• _Rows on where targets appear_
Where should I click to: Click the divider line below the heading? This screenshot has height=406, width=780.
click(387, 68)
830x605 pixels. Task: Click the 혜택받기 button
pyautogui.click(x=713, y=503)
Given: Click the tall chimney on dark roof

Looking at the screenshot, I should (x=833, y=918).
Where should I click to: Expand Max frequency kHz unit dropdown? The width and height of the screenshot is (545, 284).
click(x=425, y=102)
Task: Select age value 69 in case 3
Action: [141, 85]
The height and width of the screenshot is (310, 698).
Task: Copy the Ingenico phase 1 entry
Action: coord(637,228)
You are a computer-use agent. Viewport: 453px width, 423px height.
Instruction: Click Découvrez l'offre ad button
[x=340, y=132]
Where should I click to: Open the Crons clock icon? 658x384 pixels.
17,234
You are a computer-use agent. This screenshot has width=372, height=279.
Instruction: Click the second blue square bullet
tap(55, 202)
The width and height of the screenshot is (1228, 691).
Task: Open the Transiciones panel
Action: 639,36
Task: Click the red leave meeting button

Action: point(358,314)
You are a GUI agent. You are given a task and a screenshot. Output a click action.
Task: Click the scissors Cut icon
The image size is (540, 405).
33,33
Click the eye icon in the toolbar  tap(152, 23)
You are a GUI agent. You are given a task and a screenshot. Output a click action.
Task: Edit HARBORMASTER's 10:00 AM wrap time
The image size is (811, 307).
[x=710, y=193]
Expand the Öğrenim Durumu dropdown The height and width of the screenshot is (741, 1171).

• _EXERCISE PROMPT_
Rewrite all of the lines above, substituting "screen-control agent" for each occurrence of "computer-use agent" and leaving everything else as it is.

• _RESULT BELOW_
Where should I click to: Click the divider line below the heading? This screenshot has height=406, width=780.
click(387, 68)
830x605 pixels. Task: Click the 혜택받기 button
pyautogui.click(x=713, y=503)
Given: Click the tall chimney on dark roof

Looking at the screenshot, I should (x=833, y=918).
Where should I click to: Expand Max frequency kHz unit dropdown? The width and height of the screenshot is (545, 284).
click(x=425, y=102)
Task: Select age value 69 in case 3
Action: [141, 85]
The height and width of the screenshot is (310, 698).
Task: Copy the Ingenico phase 1 entry
Action: coord(637,228)
You are a screen-control agent. Viewport: 453px width, 423px height.
Instruction: Click Découvrez l'offre ad button
[x=340, y=132]
Where should I click to: Open the Crons clock icon? 658x384 pixels.
17,234
You are a screen-control agent. This screenshot has width=372, height=279.
Instruction: Click the second blue square bullet
tap(55, 202)
The width and height of the screenshot is (1228, 691).
Task: Open the Transiciones panel
Action: 639,36
Task: Click the red leave meeting button

Action: point(358,314)
You are a GUI agent. You are given a task and a screenshot. Output a click action.
Task: Click the scissors Cut icon
The image size is (540, 405).
33,33
Click the eye icon in the toolbar  tap(152, 23)
You are a GUI agent. You are given a task and a screenshot. Output a click action.
Task: Edit HARBORMASTER's 10:00 AM wrap time
The image size is (811, 307).
[x=710, y=193]
Expand the Öğrenim Durumu dropdown The height and width of the screenshot is (741, 1171).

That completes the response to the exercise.